Starting at the line that holds "You are a computer-use agent. This", quote every line through the end of the records, both boundary lines included. Omit the pictures.

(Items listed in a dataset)
※ ※ ※

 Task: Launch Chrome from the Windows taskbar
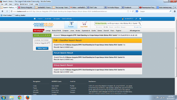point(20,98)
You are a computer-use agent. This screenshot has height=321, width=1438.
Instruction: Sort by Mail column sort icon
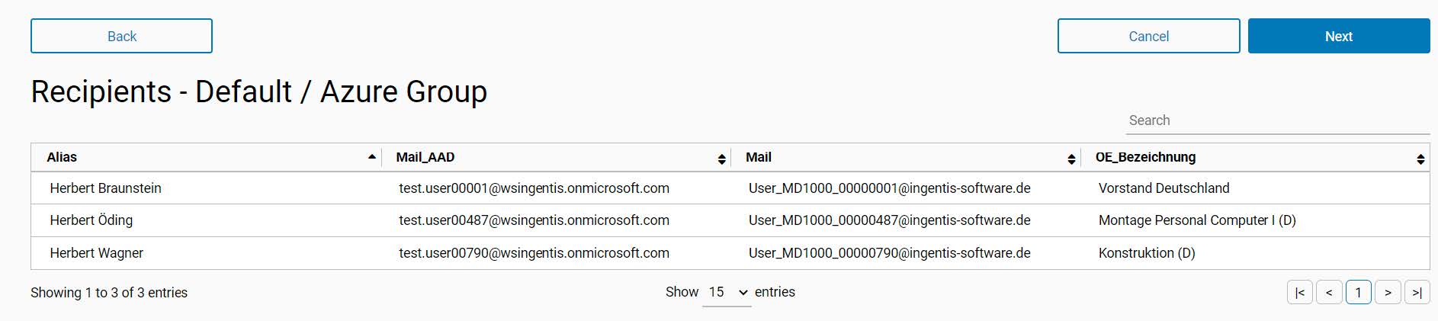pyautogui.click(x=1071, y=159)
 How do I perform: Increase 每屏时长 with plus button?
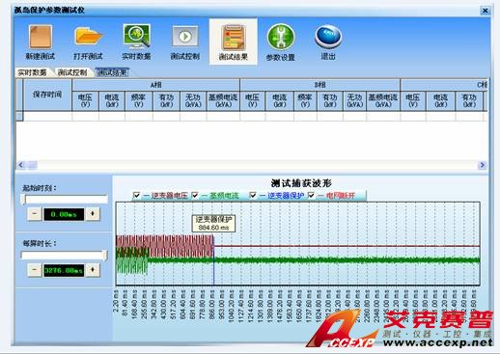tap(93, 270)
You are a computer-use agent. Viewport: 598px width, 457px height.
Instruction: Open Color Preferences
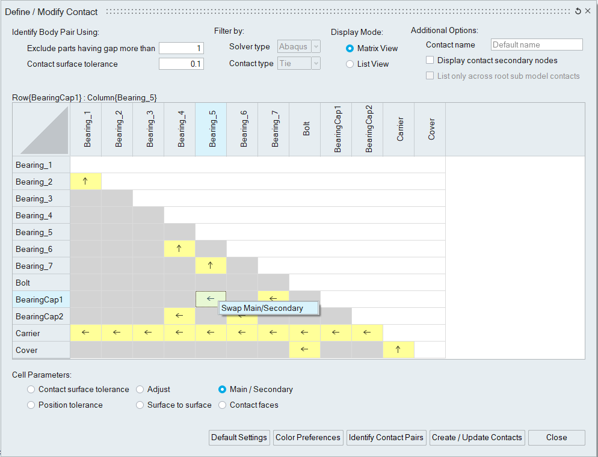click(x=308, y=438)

※ ※ ※

Your solution.
You are a computer-use agent. This screenshot has height=321, width=1438.
Instruction: Sort by Mail column sort icon
pyautogui.click(x=1071, y=159)
 How do I perform: Increase 每屏时长 with plus button?
tap(93, 270)
You are a computer-use agent. Viewport: 598px width, 457px height.
Instruction: Open Color Preferences
click(x=308, y=438)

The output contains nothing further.